Please follow me on Instagram & Twitter.

@JaclynPassaro

Why I Dumped You

Roses aren’t always red, violets are actually a shade of purple not blue, and these are a bunch of reasons why I dumped you.

  1. You were intimidated by the fact that I am pretty bright.
  2. You tried to alter my comedy because you could not comprehend my jokes. Not everyone is going to like my humor, but many people have given me compliments on my joke writing, and the ability to go on stage and say “smart” jokes.
  3. You tried to get me to believe I had to “dumb” myself down on stage. I don’t play into stereotypes. I am so much better than that.
  4. You were only using me for sex, and had zero interest in anything I had to say.
  5. You spent too much time on your cell phone when we were together. This is rude and disrespectful.

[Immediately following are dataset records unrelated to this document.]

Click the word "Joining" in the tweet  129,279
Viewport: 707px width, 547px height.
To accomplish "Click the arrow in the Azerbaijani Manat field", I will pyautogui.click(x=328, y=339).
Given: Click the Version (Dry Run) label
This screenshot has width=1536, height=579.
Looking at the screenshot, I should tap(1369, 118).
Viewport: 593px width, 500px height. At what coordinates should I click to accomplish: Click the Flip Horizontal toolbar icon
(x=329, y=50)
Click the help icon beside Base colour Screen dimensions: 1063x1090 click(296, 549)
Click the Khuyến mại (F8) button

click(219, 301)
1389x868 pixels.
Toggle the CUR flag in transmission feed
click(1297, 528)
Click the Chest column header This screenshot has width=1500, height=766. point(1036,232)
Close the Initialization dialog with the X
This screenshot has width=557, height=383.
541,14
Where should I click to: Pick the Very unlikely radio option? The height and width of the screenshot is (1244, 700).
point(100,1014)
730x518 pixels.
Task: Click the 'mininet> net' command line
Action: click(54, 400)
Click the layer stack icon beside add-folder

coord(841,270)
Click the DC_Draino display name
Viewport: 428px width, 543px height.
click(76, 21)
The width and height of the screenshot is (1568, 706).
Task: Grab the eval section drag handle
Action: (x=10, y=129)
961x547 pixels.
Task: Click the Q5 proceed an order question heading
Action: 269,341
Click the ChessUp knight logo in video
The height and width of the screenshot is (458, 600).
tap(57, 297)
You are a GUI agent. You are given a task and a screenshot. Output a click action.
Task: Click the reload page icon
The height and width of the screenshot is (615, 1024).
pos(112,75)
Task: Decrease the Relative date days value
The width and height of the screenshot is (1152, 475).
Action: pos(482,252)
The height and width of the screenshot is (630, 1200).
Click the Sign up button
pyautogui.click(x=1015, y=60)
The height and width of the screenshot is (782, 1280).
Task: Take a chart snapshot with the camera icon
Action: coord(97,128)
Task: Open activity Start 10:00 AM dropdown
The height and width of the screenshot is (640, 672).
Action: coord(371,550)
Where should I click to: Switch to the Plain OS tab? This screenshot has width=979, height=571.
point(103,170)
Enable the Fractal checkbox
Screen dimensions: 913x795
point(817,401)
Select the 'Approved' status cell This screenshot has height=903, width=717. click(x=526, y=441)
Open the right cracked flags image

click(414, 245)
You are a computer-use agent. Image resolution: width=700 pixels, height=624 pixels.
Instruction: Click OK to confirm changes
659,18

I should not have to point it out. You are an adult and should know by now that behavior is rude.
  6. I am more successful and make more money. I need someone more on my level. I can’t date someone who complains about paying $3.00 to park. It is unattractive.
  7. You are incredibly jealous. I am not a fan of someone reading my text messages, snooping at all of my instagram photos, and making snide remarks about the men I associate myself with.
  8. You were way too needy. I am busy. Sometimes I don’t have time to talk on the phone or be annoyed by your childish complaints.
  9. You were too immature. Sometimes I felt like I was conversing with a teenage boy and not a 29 year old man.
  10. You have a non-progressive view on female sexuality.
  11. You do not know how to be professional.
  12. Our taste in humor will always clash. I don’t really like humor that is easily accessible. So premises like “I am broke, I hate ho’s, I got fired, I am a loser” irritate me.
  13. I liked your friends more than you.
  14. You told me I should be “ghetto” on stage. I am not “ghetto”. I grew up in the suburbs. If I went on stage and acted “ghetto” the audience wouldn’t buy it.
  15. You don’t understand joke writing and said “I over think it”! I do not over think it. I just understand every joke needs a PREMISE + a PUNCHLINE! I carefully construct my jokes. I do research. I change the wording. I use my art to convey a certain message.
  16. You have this idea in your head that certain subjects are off limits. In my opinion, no subject is off limits. You just have to write the joke correctly. Topics like suicide, murder, death and mental illness can ALL be funny when they are written well.
  17. I am going back to dating older guys now.